» **EXERCISE AIM**: Report every line in the items below that contains the word "column".

[Pointing records for text and elements]
begin

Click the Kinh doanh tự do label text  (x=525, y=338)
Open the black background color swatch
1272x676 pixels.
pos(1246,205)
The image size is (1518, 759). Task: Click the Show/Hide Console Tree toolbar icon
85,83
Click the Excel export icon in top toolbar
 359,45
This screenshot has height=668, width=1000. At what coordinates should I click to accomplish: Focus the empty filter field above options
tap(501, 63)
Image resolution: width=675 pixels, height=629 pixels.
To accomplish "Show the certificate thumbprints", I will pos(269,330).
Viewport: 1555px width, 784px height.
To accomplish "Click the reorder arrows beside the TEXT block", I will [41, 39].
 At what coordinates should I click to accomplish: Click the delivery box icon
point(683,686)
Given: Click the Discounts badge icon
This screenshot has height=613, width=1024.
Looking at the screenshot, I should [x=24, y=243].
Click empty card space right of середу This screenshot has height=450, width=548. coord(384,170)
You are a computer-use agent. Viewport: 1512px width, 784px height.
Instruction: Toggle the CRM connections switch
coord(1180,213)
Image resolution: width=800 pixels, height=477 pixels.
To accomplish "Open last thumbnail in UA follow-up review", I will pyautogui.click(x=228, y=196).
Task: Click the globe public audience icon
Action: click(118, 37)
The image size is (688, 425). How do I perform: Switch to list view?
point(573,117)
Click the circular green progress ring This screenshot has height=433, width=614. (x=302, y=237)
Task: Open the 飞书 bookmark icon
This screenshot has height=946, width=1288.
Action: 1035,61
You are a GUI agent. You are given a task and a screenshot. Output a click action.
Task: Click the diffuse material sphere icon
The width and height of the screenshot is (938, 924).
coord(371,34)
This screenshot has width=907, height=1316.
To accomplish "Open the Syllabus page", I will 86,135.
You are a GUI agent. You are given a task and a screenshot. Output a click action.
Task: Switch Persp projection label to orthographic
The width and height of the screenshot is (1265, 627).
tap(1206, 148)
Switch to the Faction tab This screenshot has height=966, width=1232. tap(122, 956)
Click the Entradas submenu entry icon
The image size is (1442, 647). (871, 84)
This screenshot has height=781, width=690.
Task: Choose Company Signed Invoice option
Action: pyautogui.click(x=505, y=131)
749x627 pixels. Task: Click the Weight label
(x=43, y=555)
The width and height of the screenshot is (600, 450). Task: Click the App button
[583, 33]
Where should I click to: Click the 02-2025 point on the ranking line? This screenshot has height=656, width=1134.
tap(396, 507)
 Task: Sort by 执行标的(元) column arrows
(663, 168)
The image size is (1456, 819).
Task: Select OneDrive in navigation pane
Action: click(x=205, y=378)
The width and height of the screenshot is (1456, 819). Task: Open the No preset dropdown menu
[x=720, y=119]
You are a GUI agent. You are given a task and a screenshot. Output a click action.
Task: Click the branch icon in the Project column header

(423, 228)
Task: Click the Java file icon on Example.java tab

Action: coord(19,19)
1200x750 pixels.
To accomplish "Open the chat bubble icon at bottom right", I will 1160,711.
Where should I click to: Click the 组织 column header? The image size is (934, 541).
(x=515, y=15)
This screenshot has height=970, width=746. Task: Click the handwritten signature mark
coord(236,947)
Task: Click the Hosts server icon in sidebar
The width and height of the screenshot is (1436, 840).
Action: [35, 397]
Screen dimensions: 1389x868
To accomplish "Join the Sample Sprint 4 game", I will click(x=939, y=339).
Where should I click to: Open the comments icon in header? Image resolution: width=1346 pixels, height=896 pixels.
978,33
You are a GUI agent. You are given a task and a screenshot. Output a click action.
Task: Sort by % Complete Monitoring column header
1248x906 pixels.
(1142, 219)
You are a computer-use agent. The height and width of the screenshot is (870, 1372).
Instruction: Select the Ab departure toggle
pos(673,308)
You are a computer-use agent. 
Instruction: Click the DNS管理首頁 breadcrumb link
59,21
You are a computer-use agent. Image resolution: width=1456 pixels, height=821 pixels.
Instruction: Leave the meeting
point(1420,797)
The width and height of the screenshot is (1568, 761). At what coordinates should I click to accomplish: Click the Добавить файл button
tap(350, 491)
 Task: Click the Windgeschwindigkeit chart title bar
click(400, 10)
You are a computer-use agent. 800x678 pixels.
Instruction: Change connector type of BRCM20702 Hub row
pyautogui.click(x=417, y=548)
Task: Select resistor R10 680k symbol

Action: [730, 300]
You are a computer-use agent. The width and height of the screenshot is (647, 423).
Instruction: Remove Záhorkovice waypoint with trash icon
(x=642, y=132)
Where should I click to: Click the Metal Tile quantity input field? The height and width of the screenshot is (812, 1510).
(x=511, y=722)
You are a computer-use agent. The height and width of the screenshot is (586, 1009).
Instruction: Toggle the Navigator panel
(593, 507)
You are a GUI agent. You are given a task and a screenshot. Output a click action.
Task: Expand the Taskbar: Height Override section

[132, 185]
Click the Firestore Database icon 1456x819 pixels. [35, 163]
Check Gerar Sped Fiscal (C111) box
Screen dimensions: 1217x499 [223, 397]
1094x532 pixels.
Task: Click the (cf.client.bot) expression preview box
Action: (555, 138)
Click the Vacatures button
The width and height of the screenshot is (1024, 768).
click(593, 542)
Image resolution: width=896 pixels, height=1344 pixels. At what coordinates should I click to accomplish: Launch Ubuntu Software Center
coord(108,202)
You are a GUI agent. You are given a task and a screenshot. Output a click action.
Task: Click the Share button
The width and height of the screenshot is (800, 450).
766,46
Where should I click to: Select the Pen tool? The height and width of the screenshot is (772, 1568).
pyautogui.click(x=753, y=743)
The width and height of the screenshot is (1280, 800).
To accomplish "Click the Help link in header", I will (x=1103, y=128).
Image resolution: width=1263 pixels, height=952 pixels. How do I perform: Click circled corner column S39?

end

» **OUTPUT OF THE TASK**:
 Task: Sort by 执行标的(元) column arrows
Task: Click the branch icon in the Project column header
Where should I click to: Click the 组织 column header? The image size is (934, 541).
Task: Sort by % Complete Monitoring column header
Image resolution: width=1263 pixels, height=952 pixels. How do I perform: Click circled corner column S39?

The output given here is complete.